▶ Check your understanding
**a.** Set down the stretch of the passage on training corpora from "Its loss did" through "of generative text.", copying it word for word.
**b.** In the passage on training corpora, what is named as the challenge in place of compute?

++++ Extracted text

Its loss did not happen all at once and did not happen evenly, but the loss is apparent in the texture of contemporary language and in lived human experience. It is seen in the way claims increasingly reference other claims rather than observable states of affairs. A model trained exclusively on text that retains this referential link would be trained on language that still assumed a relationship between words and world. It would predict continuations in an idiom where language was primarily trying to describe something outside itself. That is not a guarantee of accuracy; it is a structural precondition for accuracy to be a meaningful goal of generative text.
The corpus such a model requires is composed of texts written by people who expected to be held accountable to the world they were describing. This is because that world was present, checkable, and indifferent to their opinions. The curation of this corpus is not primarily a computational problem. It is a human one, and it is time-sensitive in a way that technical problems are not. The hardware required to train a capable small model exists and is accessible. The algorithms are documented. What is finite, and diminishing, is the judgment of people who remember what a reality-anchored baseline felt like from the inside. These are people who can identify, by recognition rather than by rule, whether a text belongs to the world being reconstructed. That knowledge cannot be inferred from the texts alone. It is a demographic deadline, not a technical one.
Feasibility
Training or fine-tuning a model in the hundreds-of-millions to low-billions parameter range requires hardware now accessible outside institutional settings. Consumer-grade GPUs with tens of gigabytes of VRAM make this possible. Cloud-free, offline deployment is entirely practical. The challenge is not compute: it is disciplined, human-led data curation.

++++++++
++++ Records provided

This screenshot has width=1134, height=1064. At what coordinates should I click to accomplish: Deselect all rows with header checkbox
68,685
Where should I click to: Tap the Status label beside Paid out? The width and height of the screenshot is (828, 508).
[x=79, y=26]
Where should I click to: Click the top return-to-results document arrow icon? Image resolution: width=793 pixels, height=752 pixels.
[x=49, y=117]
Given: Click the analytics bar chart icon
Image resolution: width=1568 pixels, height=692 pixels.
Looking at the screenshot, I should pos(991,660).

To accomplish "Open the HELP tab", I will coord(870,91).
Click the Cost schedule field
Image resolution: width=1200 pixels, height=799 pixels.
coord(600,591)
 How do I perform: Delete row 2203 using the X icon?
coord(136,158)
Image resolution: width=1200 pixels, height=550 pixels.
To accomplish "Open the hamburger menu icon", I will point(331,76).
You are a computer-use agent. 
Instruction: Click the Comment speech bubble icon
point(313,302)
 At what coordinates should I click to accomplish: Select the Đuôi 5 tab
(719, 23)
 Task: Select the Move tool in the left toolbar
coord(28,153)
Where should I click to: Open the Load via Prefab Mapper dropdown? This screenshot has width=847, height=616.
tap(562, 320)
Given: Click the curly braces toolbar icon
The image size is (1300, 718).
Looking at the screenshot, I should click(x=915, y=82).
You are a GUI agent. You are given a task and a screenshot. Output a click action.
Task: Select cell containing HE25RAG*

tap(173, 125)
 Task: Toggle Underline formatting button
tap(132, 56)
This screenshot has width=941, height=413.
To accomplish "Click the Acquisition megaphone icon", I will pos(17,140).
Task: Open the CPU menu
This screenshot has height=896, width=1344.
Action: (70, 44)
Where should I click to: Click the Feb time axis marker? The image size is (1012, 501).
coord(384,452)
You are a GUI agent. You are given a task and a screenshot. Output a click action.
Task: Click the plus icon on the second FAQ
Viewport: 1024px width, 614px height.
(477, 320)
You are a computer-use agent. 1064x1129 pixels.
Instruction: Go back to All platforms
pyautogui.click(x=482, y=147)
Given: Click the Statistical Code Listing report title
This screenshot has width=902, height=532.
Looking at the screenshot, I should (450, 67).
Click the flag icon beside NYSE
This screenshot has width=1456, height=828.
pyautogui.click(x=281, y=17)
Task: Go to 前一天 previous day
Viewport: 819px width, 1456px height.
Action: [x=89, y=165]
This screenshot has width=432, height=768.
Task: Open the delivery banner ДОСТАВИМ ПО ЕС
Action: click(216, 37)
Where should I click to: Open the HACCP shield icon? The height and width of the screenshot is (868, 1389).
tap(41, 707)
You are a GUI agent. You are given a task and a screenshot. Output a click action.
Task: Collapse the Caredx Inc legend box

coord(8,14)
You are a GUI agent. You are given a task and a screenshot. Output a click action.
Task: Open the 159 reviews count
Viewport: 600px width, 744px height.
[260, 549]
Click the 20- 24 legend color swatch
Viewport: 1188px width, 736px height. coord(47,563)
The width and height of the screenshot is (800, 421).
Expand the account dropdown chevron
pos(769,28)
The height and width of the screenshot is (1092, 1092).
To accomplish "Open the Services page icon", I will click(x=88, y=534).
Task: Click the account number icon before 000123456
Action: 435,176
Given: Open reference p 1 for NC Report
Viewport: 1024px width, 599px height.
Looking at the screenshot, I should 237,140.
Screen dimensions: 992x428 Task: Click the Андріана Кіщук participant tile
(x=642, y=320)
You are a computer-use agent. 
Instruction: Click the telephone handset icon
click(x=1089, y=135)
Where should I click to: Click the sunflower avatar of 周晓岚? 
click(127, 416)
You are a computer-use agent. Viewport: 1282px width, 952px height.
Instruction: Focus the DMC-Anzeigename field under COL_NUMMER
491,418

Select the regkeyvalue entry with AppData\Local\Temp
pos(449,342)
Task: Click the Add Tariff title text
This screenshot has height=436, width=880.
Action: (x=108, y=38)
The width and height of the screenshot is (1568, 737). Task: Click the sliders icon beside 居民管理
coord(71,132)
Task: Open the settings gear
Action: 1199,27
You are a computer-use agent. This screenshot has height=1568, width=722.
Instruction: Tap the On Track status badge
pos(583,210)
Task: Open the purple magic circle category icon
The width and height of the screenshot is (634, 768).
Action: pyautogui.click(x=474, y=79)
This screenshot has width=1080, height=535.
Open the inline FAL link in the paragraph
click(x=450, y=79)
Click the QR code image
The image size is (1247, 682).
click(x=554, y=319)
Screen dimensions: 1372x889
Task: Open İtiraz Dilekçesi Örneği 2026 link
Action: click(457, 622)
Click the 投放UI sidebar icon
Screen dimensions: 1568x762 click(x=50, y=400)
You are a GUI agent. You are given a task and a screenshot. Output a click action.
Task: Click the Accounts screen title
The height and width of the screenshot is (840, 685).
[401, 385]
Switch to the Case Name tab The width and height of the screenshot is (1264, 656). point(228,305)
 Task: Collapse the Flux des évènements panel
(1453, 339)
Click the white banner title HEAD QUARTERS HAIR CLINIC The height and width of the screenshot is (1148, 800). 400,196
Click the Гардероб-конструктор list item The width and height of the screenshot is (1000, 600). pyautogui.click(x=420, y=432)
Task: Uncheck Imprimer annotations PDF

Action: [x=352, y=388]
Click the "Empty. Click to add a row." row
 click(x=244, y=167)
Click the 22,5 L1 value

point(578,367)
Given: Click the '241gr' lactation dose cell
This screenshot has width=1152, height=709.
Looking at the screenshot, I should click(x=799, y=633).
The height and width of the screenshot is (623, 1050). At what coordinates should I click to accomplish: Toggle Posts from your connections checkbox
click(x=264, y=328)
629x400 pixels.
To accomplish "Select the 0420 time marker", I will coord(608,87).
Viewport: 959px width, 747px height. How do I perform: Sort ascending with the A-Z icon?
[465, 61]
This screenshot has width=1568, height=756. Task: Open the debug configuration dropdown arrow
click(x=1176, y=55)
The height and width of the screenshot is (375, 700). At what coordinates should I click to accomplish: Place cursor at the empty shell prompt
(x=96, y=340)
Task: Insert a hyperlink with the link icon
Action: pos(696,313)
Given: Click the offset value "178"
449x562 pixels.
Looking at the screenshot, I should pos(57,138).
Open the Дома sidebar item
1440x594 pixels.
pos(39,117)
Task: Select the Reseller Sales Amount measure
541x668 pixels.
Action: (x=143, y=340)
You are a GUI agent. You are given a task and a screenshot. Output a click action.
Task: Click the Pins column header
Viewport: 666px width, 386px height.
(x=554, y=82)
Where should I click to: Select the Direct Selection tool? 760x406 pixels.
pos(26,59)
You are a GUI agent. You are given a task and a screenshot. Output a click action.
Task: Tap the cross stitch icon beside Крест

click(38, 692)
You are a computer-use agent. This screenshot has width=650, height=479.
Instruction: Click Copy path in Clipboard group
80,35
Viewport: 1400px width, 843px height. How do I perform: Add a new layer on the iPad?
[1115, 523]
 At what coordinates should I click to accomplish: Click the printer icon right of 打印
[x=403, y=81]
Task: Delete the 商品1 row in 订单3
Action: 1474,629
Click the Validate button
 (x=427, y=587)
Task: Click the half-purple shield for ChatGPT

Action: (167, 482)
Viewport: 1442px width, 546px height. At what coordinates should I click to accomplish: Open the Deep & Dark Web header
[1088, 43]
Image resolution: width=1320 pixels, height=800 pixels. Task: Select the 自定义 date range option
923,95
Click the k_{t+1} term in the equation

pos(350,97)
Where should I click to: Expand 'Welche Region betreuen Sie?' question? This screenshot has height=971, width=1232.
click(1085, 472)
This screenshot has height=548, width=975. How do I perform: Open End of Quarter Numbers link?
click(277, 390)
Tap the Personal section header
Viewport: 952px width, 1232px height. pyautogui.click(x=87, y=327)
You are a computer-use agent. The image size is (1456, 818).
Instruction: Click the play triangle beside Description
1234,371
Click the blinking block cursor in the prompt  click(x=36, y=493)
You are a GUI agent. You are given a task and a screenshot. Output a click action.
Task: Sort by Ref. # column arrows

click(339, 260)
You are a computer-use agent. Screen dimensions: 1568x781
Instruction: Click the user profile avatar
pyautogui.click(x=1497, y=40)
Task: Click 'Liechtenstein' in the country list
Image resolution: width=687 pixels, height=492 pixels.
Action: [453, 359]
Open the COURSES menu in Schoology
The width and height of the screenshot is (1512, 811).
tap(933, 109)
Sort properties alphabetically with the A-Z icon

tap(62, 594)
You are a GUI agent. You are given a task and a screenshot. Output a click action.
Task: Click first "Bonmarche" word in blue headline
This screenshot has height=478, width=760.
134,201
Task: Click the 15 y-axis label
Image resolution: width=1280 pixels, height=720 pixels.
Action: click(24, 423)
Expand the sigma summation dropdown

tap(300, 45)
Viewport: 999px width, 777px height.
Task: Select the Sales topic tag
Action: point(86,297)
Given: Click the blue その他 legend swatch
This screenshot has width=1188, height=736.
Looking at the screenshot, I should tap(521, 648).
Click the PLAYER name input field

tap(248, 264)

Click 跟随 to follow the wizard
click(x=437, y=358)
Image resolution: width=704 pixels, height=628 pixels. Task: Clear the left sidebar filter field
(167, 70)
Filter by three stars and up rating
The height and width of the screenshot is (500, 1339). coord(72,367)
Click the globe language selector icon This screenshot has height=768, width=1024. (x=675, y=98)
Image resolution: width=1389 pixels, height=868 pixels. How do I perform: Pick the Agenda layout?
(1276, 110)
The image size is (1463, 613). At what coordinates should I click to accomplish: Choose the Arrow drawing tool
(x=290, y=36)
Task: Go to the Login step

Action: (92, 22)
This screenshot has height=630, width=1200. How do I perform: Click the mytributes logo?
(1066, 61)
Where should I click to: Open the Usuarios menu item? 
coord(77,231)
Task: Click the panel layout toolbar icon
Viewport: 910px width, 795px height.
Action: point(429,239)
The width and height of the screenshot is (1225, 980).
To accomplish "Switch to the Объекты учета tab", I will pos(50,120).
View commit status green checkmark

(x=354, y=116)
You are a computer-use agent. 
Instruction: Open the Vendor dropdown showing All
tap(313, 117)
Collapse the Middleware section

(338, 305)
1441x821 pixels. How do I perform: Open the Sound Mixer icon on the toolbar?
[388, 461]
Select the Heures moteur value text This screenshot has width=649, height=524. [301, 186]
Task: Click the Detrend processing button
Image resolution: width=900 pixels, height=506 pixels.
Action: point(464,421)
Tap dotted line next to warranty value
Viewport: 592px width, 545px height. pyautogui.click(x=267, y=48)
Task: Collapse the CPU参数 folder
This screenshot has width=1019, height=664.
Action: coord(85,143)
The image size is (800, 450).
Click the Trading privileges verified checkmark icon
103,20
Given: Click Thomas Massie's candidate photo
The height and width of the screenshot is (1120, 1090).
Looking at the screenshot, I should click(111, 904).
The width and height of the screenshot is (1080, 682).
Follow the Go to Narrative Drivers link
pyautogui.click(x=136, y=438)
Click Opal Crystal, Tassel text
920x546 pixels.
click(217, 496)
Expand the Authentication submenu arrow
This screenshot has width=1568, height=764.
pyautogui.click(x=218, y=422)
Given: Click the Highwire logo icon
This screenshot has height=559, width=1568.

++++++++

▶ Solution set
**a.**
Its loss did not happen all at once and did not happen evenly, but the loss is apparent in the texture of contemporary language and in lived human experience. It is seen in the way claims increasingly reference other claims rather than observable states of affairs. A model trained exclusively on text that retains this referential link would be trained on language that still assumed a relationship between words and world. It would predict continuations in an idiom where language was primarily trying to describe something outside itself. That is not a guarantee of accuracy; it is a structural precondition for accuracy to be a meaningful goal of generative text.

**b.** Disciplined, human-led data curation.